Cody Jinks has built a doggedly self-sufficient, independent-minded operation over the years. “We’re basically doing everything that everybody tells you not to do,” he says. So the idea of releasing two albums just a week apart was an appealingly mischievous way of flaunting his indifference to industry norms. “It’s really weird, which is why I changed my mind from just a double record. Because it makes everybody scratch their head and go, ‘What the hell are they doing?’”

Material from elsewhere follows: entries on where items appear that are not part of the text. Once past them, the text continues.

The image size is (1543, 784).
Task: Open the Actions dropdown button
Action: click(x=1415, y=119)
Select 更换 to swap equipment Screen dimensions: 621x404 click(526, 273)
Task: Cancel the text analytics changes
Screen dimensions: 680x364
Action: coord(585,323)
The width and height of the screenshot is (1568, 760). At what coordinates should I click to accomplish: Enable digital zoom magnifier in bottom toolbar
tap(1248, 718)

Jinks holed up in the studio hermit-style with his longtime band and a batch of unvarnished, emotionally torn songs he’d written with like-minded members of his musical circle, like Ward Davis, Josh Morningstar, and Tennessee Jet (“They know me; they know how I’m geared”). Without an outside producer steering the sessions, they hurtled toward sinewy, scrappy, hard country arrangements. He laid down vocal performances that reflect his background as a former thrash metal frontman who’s also spent a lifetime learning from the great stoic country singers.

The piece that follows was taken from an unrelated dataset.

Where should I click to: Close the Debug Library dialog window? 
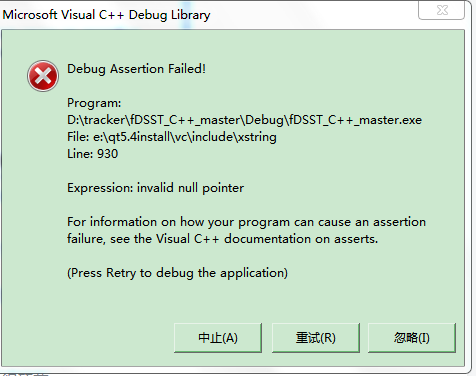tap(442, 10)
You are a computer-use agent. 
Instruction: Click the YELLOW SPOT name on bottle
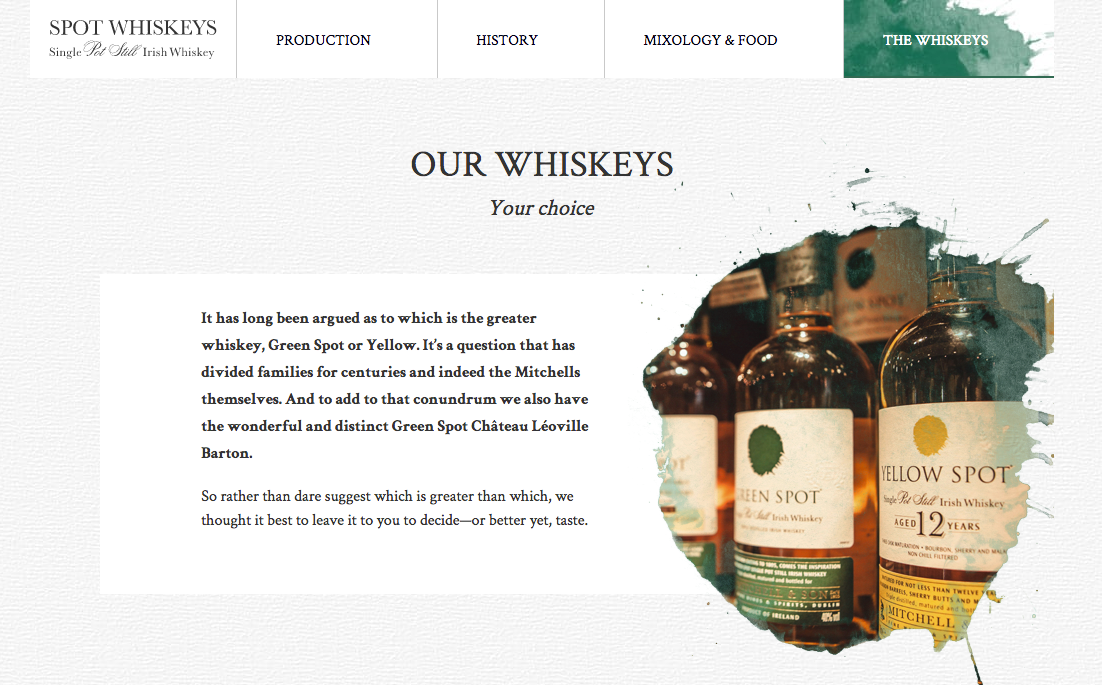pos(945,474)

“When we first went in to start recording this record, I told the guys, ‘Play some Randy Travis and play some Vern Gosdin,’” he says. “We tracked most of this live and we wanted that kind of feel—more of a Waylon-Jennings-in-the-’70s type of thing, basic instrumentation. And a lot of that s**t on there is just flat-out country. Some of it’s rock ’n’ roll. Whenever we felt like we could push the envelope and ramp this one up, we weren’t afraid to do that.” Jinks kept adding new songs to the pile on the fly, and ultimately decided not to cull any finished tracks. “The material that’s on The Wanting is your sadder, hurting, emotional type of things,” he explains. Here Jinks calls out a few standout tracks.
The Raven and the Dove
“That was one of the ones that Tennessee Jet and I wrote at the studio during the recording process. I have a dove tattooed on my right hand and I have a raven tattooed on my left hand. And it’s talking about how everybody’s got a flip side to their personal coin.”
The Wanting
“It’s about knowing what you’re doing to the people that love you the most. It’s like, ‘I wish I could start it over/But wishing don’t mean much/If only the wanting was enough.’ I’m gone. I’m on the road. I can’t start over. I can’t be anything that I’m not. I wish that I could be, but I can’t.”
Wounded Mind
“That song came out of Ward seeing my body language around a lot of people in a crowded bar. People have this idea that an artist—somebody that’s onstage, that plays in front of thousands of people—that they’re larger than life. They’re superpeople. And the content of the song is like, ‘Tell them all I’m really not that special. I hate it that I have to try to be cool all the time. I’m just a guy with a wounded mind.’”
Never Alone Always Lonely
“I started writing that one about three years ago, and my wife was the missing piece in that song. She helped out with a couple of the really good lines. I came home and I said, ‘I’m on a tour bus, I’m constantly around people. I get off the tour bus, there’s constantly people around me. I go to dinner in the town I’m playing in and people pick up that I’m there. There’s constantly people around me there. So everywhere I go, I’m never alone but I always feel lonely.’ And she came up with the line ‘Easy to find, seldom seen.’ There’s stuff on depression and anxiety, being on the back side of a stage scared to death, wondering what’s next. Some people aren’t nervous at all when they go up; I happen not to be one of those people. I happen to be one of those people that is the antithesis of being cool, calm, and collected. I’m scared to death every night I walk up onstage. That’s just how I’m geared, and I would rather be by myself the majority of the time, but I can’t do that.”
Which One I Feed
“It’s actually one of only two or three that I didn’t write on that record—that was Morningstar and Jaida Dreyer. We were down to only having two days left [to record], we were doing polish-up stuff. Josh sent it to me over the phone. I was like, ‘It’s too damn good not to do it.’ So I walked back into the studio and I was like, ‘Guys, there’s another one.’ So we set back up. And that song came out so quick. I showed it to them and we were tracking.”